### Data supplied
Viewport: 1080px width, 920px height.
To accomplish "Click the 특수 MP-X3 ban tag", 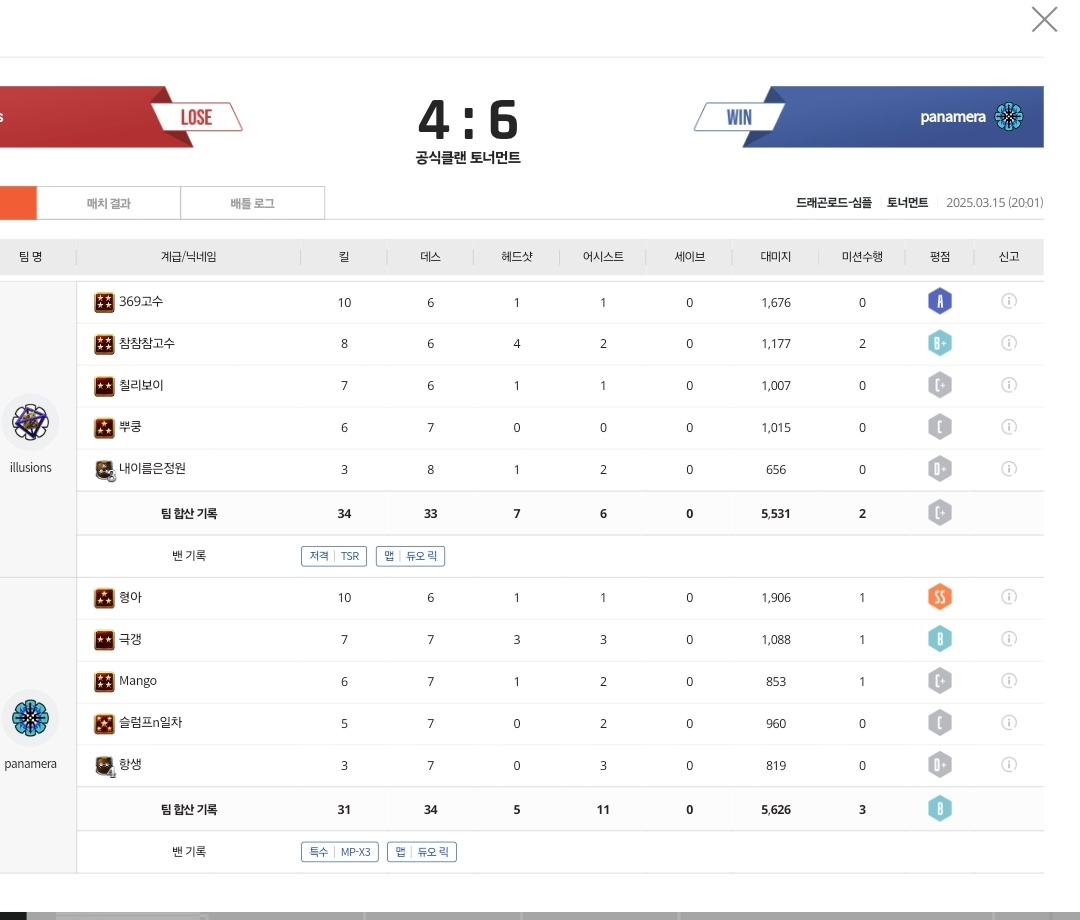I will pos(340,852).
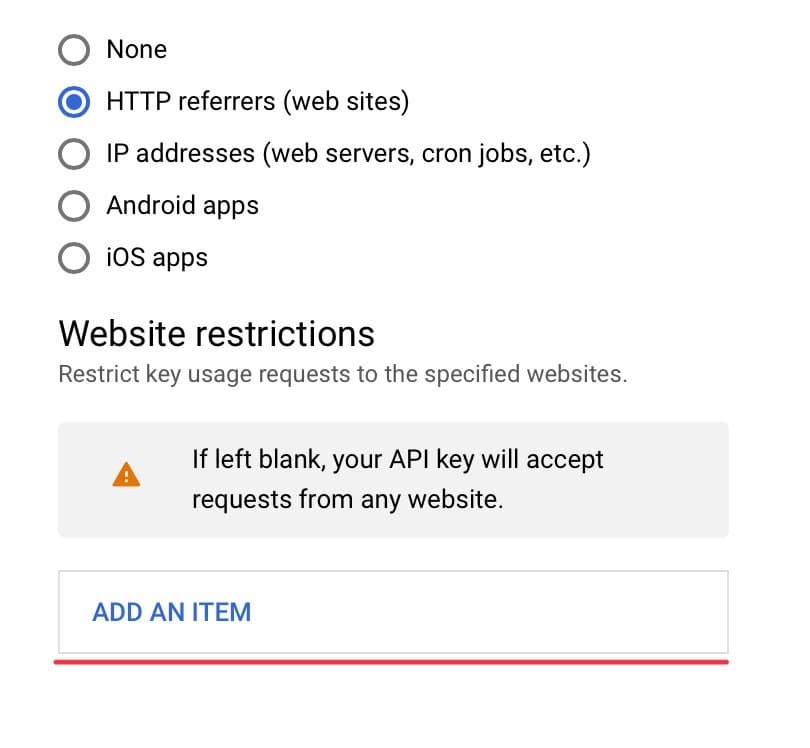Click the 'Website restrictions' heading
Screen dimensions: 810x748
[x=216, y=334]
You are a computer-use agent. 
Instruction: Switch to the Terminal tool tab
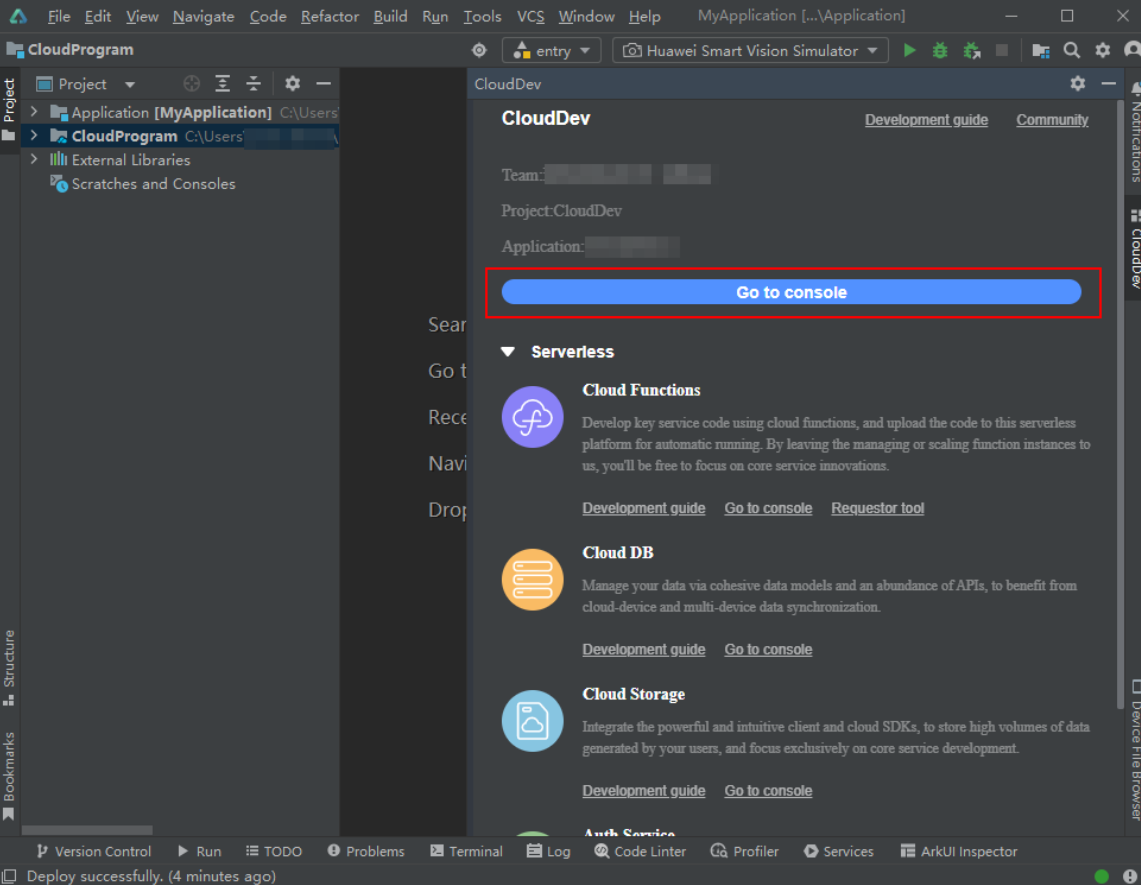[466, 851]
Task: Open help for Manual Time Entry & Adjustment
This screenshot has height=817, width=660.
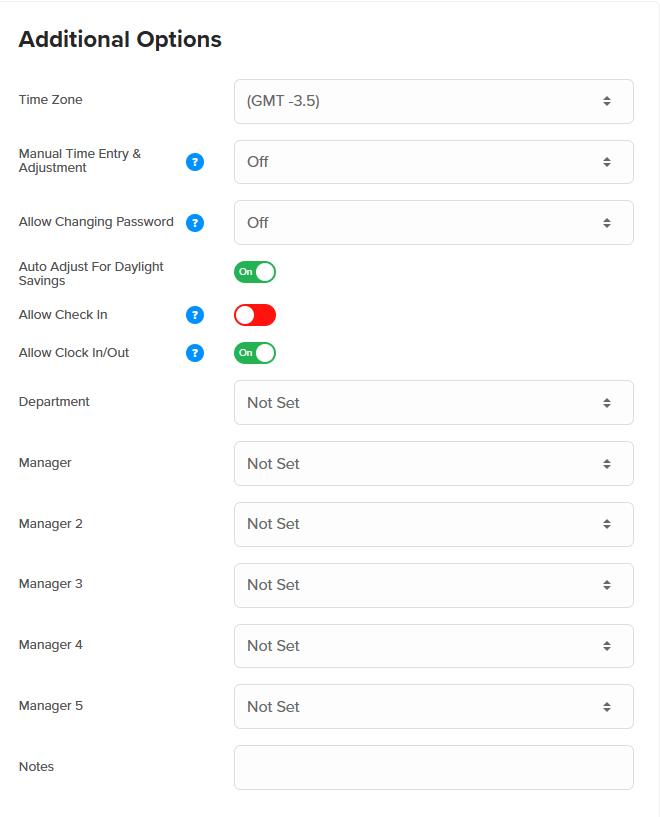Action: point(195,162)

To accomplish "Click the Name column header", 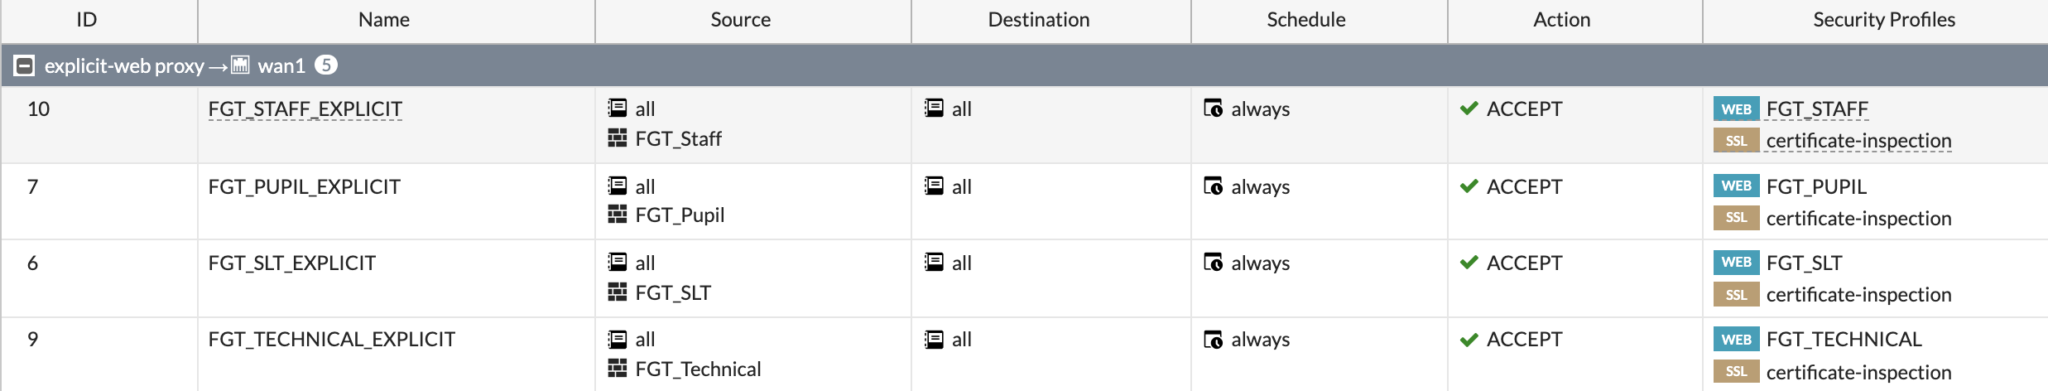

### Problem requirements
Print the lines from the line containing "Instruction: Switch to the Terminal tool tab" through the last line of the listing, exactly as they stand, and leave any pictures out.

### Written answer
Instruction: Switch to the Terminal tool tab
[466, 851]
Task: Open help for Manual Time Entry & Adjustment
This screenshot has height=817, width=660.
Action: point(195,162)

To accomplish "Click the Name column header", 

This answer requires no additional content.